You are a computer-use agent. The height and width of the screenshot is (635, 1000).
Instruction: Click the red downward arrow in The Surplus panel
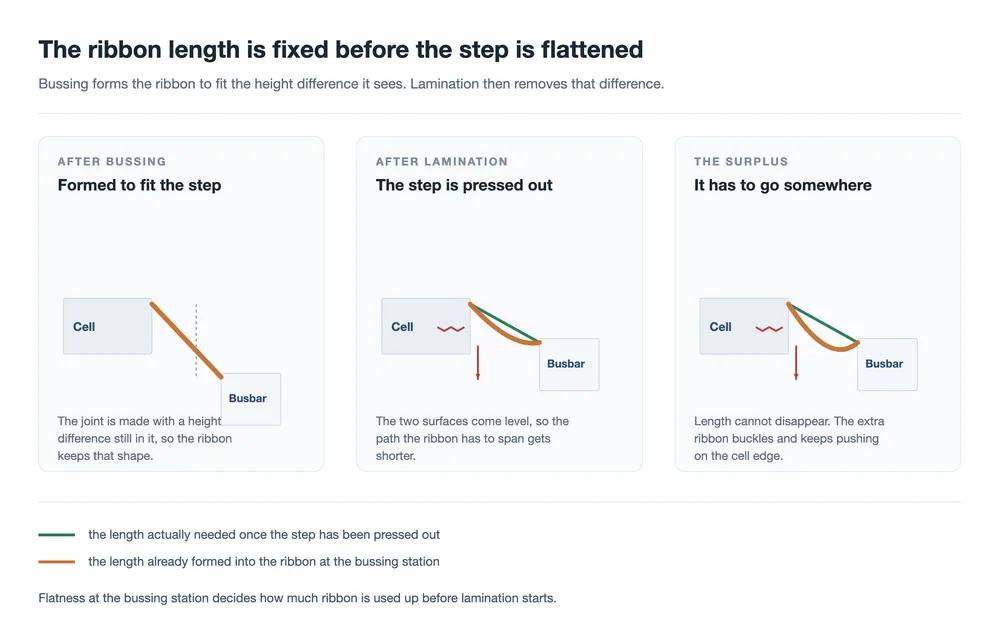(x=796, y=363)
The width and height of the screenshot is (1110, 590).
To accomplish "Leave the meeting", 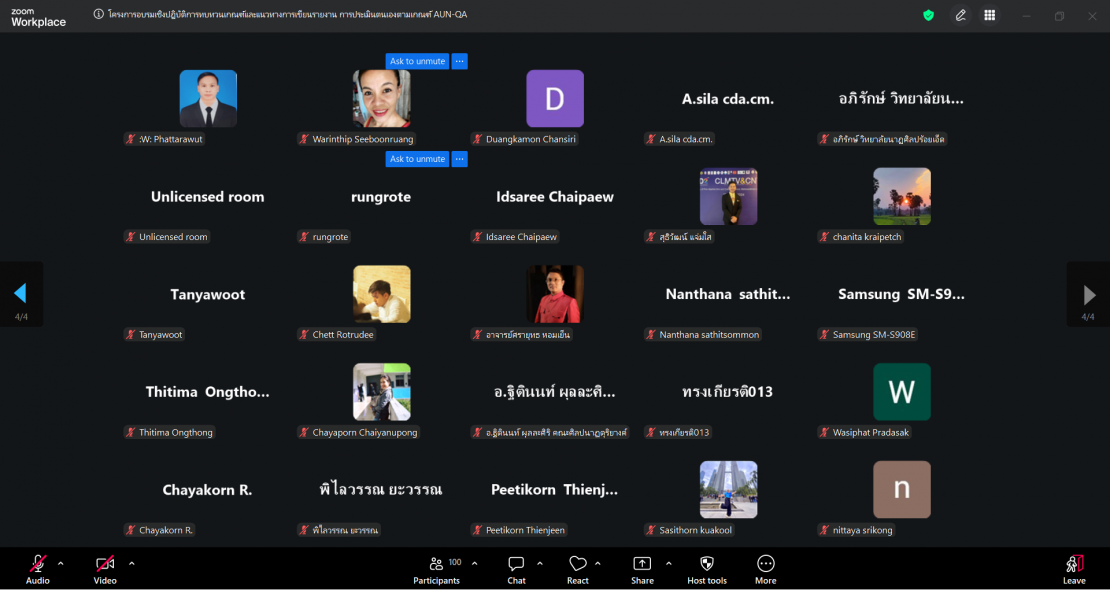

━━━━━━━━━━━━━━━━━━━━

## [WHAT TO DO]
Turn every line of the listing above into a numbered list, skipping any blank lines and leaving the pictures out.

## [SOLUTION FOR THIS TASK]
1. You are a computer-use agent. The height and width of the screenshot is (635, 1000).
2. Instruction: Click the red downward arrow in The Surplus panel
3. (x=796, y=363)
4. The width and height of the screenshot is (1110, 590).
5. To accomplish "Leave the meeting", 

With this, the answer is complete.